> [WORK INSTRUCTION] Please report how many lines of the listing contain the string "agent", giving the number only.

> [DATASET EXCERPTS]
════
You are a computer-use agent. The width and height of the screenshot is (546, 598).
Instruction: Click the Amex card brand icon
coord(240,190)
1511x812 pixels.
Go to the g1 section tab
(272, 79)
════
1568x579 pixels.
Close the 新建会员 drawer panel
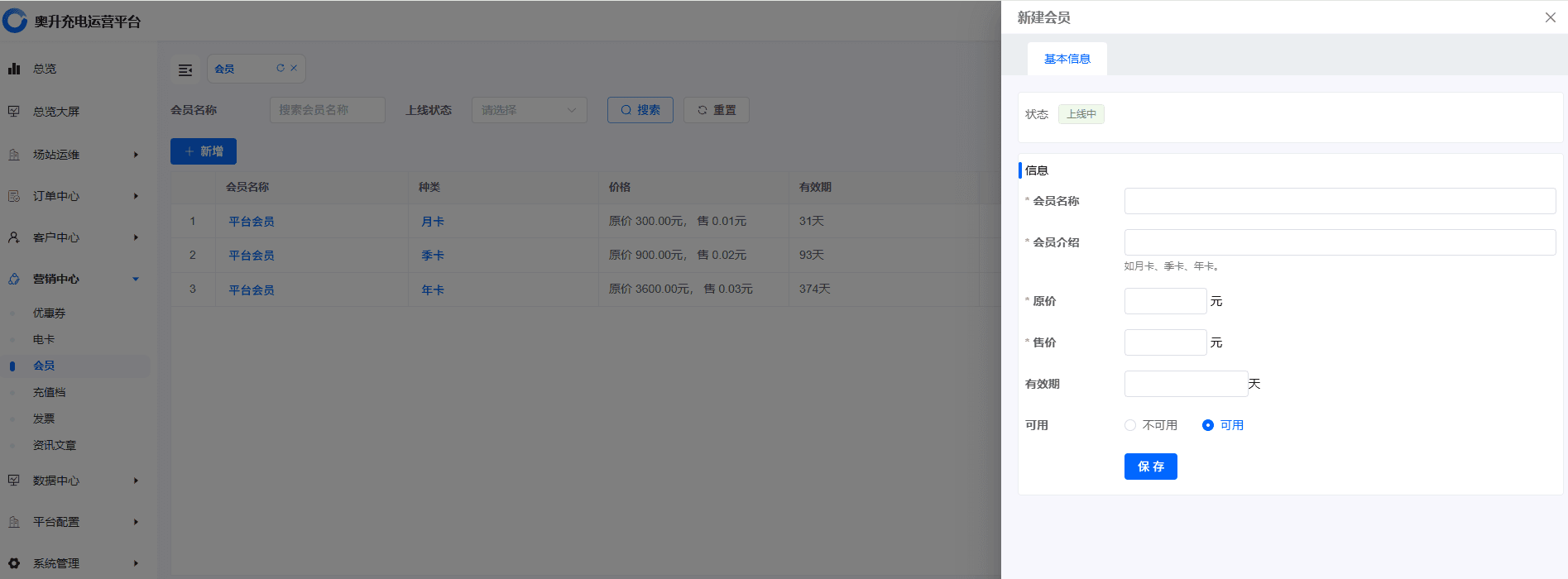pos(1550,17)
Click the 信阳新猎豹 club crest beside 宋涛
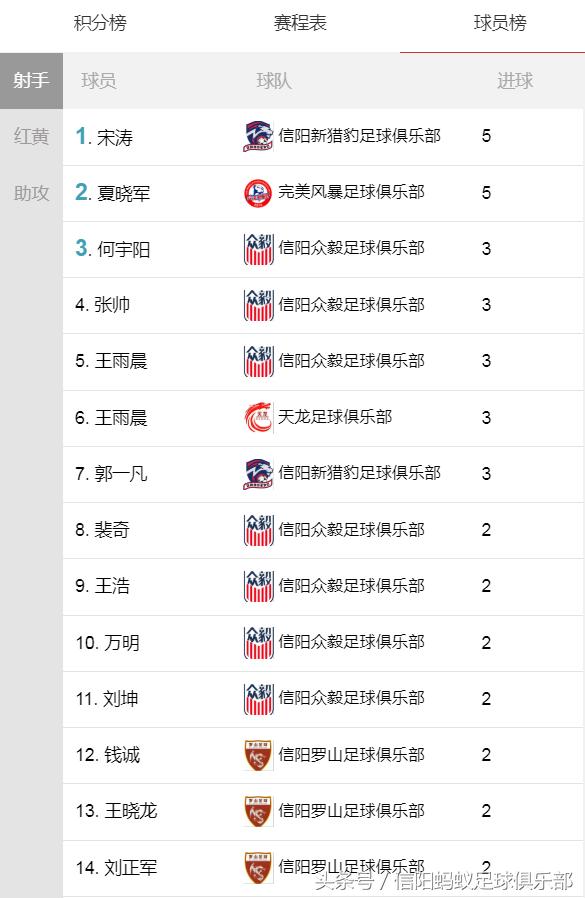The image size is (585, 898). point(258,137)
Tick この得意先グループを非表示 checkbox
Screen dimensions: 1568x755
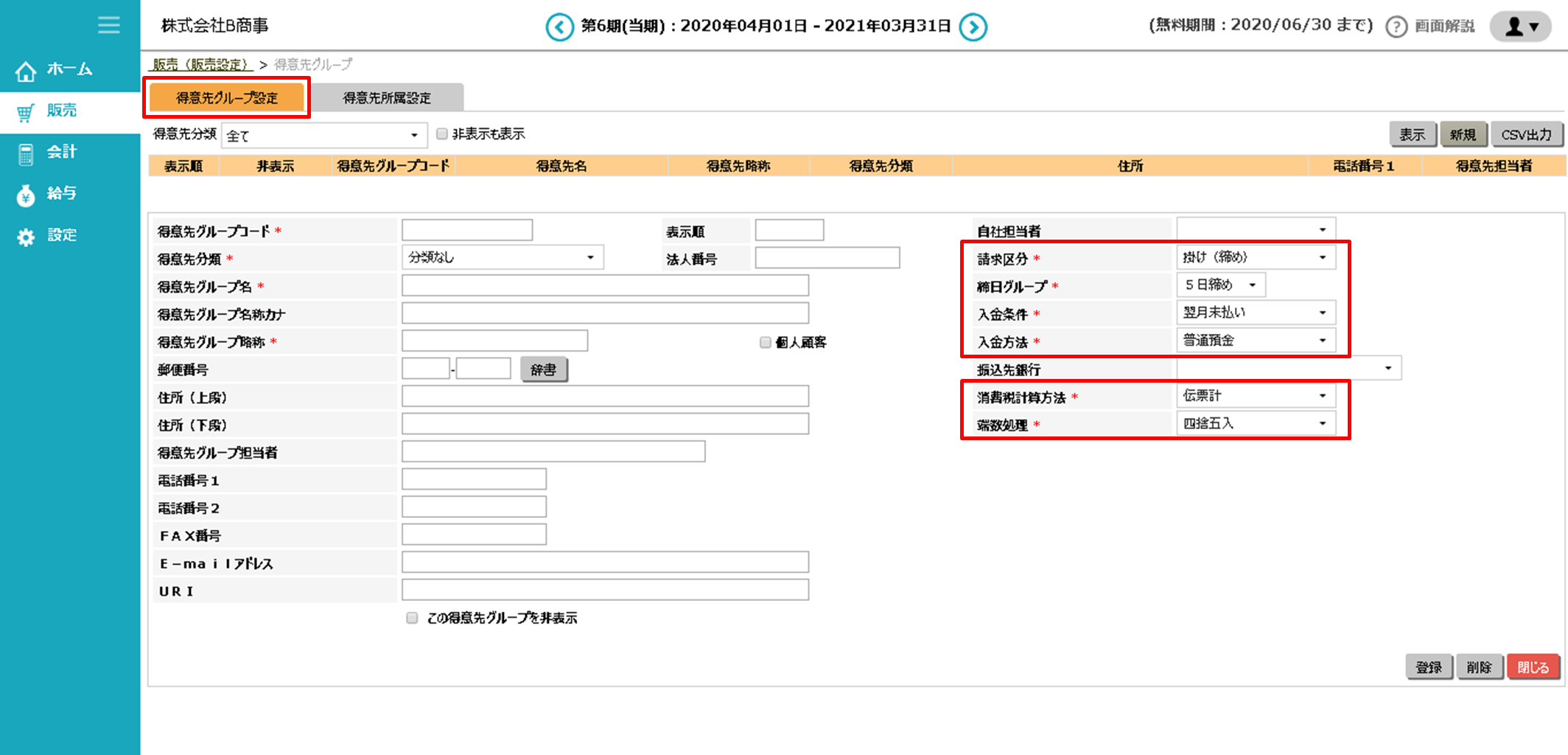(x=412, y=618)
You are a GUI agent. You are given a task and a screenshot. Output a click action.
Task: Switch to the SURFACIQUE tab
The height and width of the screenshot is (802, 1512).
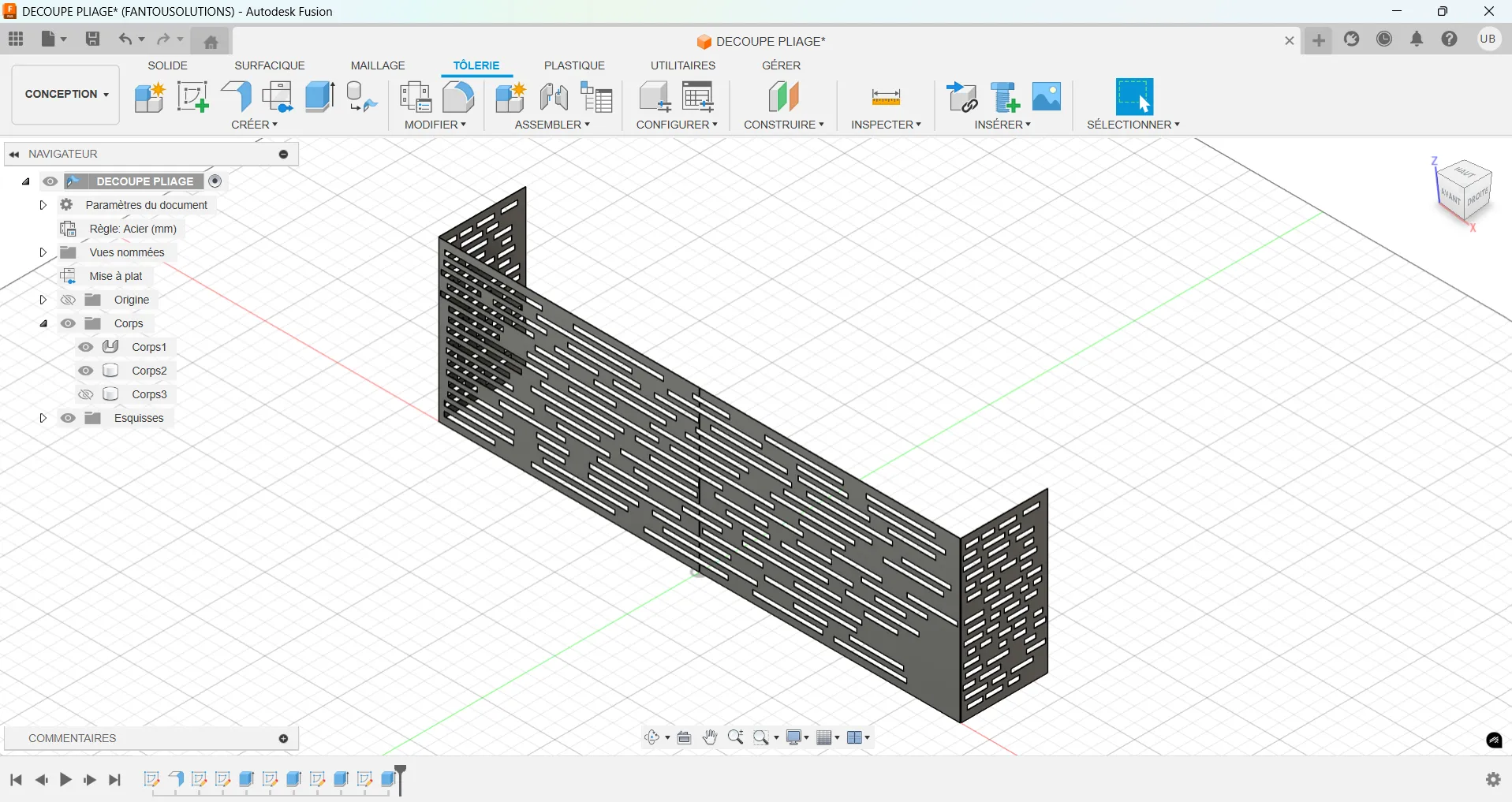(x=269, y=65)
════
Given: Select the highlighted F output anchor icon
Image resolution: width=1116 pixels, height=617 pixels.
════
> [RESPONSE BELOW] 2